Selecting the number of 200 clean ECG signals sections from the database, after filtering process, using dynamic difference threshold method [9] extracts R wave, getting RR interval sequences further, then HRV = 60/(RR(i)/f s )(bpm), the sampling frequency is f s , this HRV is considered as true heart rate variability (THRV); 200 clean sections of PPG signals which are synchronous with ECG signals interferences are intercepted, too. Then, using the proposed method estimates HRV from them, which is regarded as estimated heart rate variability (EHRV).

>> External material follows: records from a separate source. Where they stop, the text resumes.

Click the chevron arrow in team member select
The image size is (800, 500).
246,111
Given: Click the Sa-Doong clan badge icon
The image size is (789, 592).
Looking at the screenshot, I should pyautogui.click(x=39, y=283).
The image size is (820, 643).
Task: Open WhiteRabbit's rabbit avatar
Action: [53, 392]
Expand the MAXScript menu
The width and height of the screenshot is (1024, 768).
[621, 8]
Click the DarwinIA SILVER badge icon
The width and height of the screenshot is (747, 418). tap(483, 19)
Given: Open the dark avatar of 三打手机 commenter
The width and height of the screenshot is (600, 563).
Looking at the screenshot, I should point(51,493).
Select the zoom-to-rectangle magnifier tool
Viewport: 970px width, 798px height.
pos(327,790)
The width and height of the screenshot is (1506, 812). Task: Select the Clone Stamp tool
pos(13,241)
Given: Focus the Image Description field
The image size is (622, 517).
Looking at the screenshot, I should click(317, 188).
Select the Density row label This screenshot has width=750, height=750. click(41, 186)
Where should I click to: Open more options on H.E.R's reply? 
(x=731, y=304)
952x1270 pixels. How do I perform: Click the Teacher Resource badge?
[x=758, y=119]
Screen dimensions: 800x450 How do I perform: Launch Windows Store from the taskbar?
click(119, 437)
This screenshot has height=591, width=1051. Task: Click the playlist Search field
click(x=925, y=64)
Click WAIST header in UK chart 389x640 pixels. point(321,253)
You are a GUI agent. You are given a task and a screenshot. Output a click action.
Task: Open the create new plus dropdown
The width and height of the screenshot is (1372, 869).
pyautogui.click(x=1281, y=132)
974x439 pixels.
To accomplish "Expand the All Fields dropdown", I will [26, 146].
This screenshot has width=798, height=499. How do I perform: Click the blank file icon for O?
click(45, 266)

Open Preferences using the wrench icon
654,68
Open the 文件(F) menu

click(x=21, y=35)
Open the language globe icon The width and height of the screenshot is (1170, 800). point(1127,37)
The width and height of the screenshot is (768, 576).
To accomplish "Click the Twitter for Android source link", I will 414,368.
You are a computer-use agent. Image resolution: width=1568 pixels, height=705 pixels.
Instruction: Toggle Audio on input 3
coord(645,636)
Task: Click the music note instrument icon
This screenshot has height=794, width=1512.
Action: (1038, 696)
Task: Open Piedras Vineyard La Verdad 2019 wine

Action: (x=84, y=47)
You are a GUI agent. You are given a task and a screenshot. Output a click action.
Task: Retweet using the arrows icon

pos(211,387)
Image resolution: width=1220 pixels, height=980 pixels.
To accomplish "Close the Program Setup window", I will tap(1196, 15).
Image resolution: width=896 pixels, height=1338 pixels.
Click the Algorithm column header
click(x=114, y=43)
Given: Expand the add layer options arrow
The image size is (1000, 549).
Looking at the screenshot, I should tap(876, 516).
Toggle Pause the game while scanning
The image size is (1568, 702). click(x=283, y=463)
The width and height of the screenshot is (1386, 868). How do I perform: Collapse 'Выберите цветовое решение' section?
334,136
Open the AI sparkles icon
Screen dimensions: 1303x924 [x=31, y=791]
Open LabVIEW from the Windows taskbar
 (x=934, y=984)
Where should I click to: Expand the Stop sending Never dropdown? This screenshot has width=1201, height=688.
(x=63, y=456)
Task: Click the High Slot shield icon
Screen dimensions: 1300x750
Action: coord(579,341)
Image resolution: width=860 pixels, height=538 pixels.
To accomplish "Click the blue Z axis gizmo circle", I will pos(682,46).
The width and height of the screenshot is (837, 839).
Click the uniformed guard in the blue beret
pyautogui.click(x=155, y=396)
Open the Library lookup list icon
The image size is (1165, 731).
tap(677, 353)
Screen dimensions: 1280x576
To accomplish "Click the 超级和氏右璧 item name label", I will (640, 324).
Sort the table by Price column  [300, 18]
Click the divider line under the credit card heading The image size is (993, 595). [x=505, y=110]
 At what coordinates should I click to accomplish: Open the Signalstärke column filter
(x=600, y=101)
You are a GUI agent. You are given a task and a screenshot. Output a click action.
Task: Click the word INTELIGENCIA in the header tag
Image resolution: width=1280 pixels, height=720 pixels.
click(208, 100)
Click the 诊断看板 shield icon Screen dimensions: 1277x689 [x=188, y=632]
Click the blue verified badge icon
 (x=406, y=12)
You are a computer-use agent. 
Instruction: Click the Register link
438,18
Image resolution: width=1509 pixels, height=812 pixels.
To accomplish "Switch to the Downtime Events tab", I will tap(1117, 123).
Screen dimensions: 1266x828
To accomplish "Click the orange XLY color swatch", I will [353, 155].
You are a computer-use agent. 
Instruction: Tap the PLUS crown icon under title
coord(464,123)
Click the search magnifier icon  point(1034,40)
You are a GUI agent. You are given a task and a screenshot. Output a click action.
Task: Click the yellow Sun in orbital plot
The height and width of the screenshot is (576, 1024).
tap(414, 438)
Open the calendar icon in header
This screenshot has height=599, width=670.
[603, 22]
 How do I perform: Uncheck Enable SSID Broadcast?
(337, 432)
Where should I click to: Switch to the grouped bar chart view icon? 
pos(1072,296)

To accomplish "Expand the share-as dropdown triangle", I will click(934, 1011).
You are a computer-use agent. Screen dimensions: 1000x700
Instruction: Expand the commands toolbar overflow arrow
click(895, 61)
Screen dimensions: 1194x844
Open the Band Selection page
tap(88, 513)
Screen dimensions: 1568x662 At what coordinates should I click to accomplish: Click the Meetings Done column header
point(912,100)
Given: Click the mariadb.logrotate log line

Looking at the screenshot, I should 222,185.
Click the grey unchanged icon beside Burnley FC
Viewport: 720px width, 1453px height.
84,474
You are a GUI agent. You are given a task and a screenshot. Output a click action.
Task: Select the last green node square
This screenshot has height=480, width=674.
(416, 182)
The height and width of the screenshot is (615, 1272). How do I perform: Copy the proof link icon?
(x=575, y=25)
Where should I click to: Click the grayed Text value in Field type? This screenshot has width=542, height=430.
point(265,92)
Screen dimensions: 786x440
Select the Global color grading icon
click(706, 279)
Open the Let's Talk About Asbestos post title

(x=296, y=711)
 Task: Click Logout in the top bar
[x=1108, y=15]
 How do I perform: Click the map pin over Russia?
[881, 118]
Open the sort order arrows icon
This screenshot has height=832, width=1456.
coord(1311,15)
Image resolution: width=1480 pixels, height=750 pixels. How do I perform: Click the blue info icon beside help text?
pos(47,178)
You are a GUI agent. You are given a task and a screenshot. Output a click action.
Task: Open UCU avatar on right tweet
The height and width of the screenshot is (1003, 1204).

Experiments Results and Analysis.

EHRV is compared with THRV from the aspects of absolute error, relative error, the maximum absolute error, mean relative error and root mean square error, etc. The mean of each parameters is calculated further, respectively, that is, calculating mean maximum absolute error (MMAE); mean relative error (MRE); mean root mean square error (MRMSE) and mean standard deviation (MSD). Similarly, PRV which are extracted with the same method with THRV from PPG signals is compared with THRV; Finally, analyzing the error of proposed algorithm and the traditional PRV directly replaced HRV algorithm. The results are shown in Table 2. The ‘Time’ represents the running time of a length of 1 min signal. It can be seen from Table 2, accuracy of the algorithm proposed is higher than PRV directly replaced algorithm. This is because PRV and HRV have tiny difference, so directly replaced algorithm will reduce the accuracy. Meanwhile, due to the characteristics of sliding window iterative DFT algorithm, it takes shorter time than PRV directly replaced algorithm, obviously. Comparing the proposed algorithm with THRV and PRV based on a length of 40 s ECG signals (188 m(100000:110000)) intercepted from database, the result is shown in Fig. 8.

Table 2. Error analysis of HRV estimation
Fig. 8.
figure 8

Comparing result of HRV estimation algorithms

4 Conclusion

Aiming at the problem of HRV estimation in ECG interferences, a new method is proposed to estimate HRV in ECG interferences from PPG signals segments which are synchronously acquisitioned with ECG interferences. The proposed method is compared with the PRV directly replaced HRV algorithm. The results show that the method proposed can more accurately and more real-timely estimate HRV in ECG signals interferences. To sum up, the method we proposed can avoid influence of interferences, reduce the false alarm rate of monitor, improve the quality of diagnosis and emergency levels, meanwhile, which has an important application value in areas such as clinical diagnosis, disease monitoring and prevention.